6. 在真核生物中，新的RNA链被进一步加工并移动到细胞质中。

要转录的DNA片段称为转录单位，至少包含一个基因。如果这个基因编码蛋白质，那么RNA转录产物称为信使RNA或mRNA。该基因还可以编码核糖体RNA (rRNA)、转移RNA (tRNA) 或核酶。

启动子位于基因的上游。启动子的末端是转录起始位点，即要转录的DNA序列开始的地方。终止序列停止转录。在原核生物启动子中，只有两个区域往往是保守的，一个称为Pribnow盒的位点，位于基因上游10 bp处，以及一个位于基因上游35 bp处的位点。-35位点（共有序列：TTGAC）是RNA聚合酶结合的地方，它首先在Pribnow盒（共有序列：TATAAT）处熔化链。

没有特定的保守或共有序列来表征原核生物终止序列。然而，它们通常是回文：从中心对称点，序列与其自身互补。序列的转录形成了一个折叠成“发夹”二级结构的RNA转录物。发夹“阻塞”了聚合酶。

Rho依赖性终止需要一种称为Rho的酶，它紧随转录。当RNA聚合酶由于发夹结构而暂停时，Rho利用其解旋酶样功能从DNA上移除RNA转录物。在没有Rho的情况下，终止序列之后通常是一系列A核苷酸。由于A和U之间的分子间力相对较弱，因此从DNA链上移除转录物所需的能量更少。

原核生物RNA聚合酶覆盖约60 bp。它具有解旋酶样活性，这意味着它能够解开DNA链。核糖核苷酸进入RNA聚合酶，并与编码DNA链的核苷酸形成氢键。聚合酶催化最后一个3'羟基之间的氢键形成

大肠杆菌RNA聚合酶由具有四个亚基的核心组成：β、β'和两个α亚基。加入一个负责结合位点识别的σ蛋白，形成了一个功能性的全酶。

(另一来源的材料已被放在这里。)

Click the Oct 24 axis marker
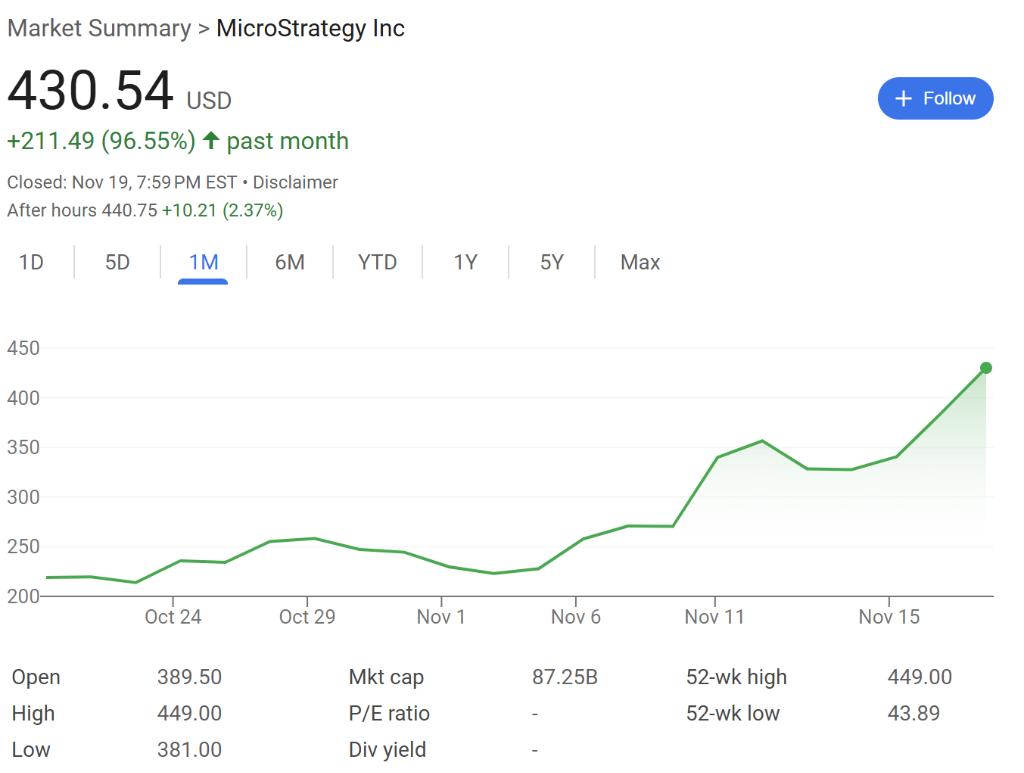[173, 617]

由于原核生物缺乏细胞核和RNA加工，原核生物能够进行“耦合”转录，即在DNA聚合酶完成从DNA模板合成mRNA之前，核糖体就从mRNA开始合成蛋白质。

RNA Pol I位于核仁，转录某些rRNA。

RNA Pol II位于细胞核，转录mRNA和大多数SnRNA。

RNA Pol III位于细胞核，转录tRNA、某些rRNA和一些SnRNA。

典型的真核生物Pol II启动子具有位于基因上游75 bp处的CAAT盒（序列：GGNCAATCT）和位于上游25 bp处的TATA或Hogness盒（序列：TATAAA）。然而，RNA Pol II不能直接与启动子结合。需要一个完整的转录因子复合物来与Pol II结合，然后聚合酶才能与DNA结合。这种转录因子复合物被称为预起始复合物。每种细胞类型都有其自身的特征性转录因子，导致同一基因组的不同表达。

真核生物还具有组织特异性的增强子（上调基因表达）和沉默子（下调基因表达）。同源二聚体激活蛋白对增强子序列具有高亲和力。激活蛋白募集一个蛋白质复合物，该复合物发挥两个功能：（1）RNA Pol II与增强子位点结合，以及（2）DNA折叠，使RNA聚合酶“着陆”在增强子上调表达的基因上。然后，聚合酶转录该基因。增强子可以距离其上调表达的基因数千个碱基对。

在聚腺苷酸化切割位点，切割和聚腺苷酸化（CPA）复合物被募集并与RNA Pol II结合。这允许切割并减缓RNA Pol II。切割后转录的RNA侵入DNA双链体并形成一个“R环”，这进一步阻碍了RNA Pol II的速度。Xrn2核酸外切酶附着在5'端并降解转录物。SETX解旋酶充当“鱼雷”，以捕获暂停的RNA Pol II，所有组分释放。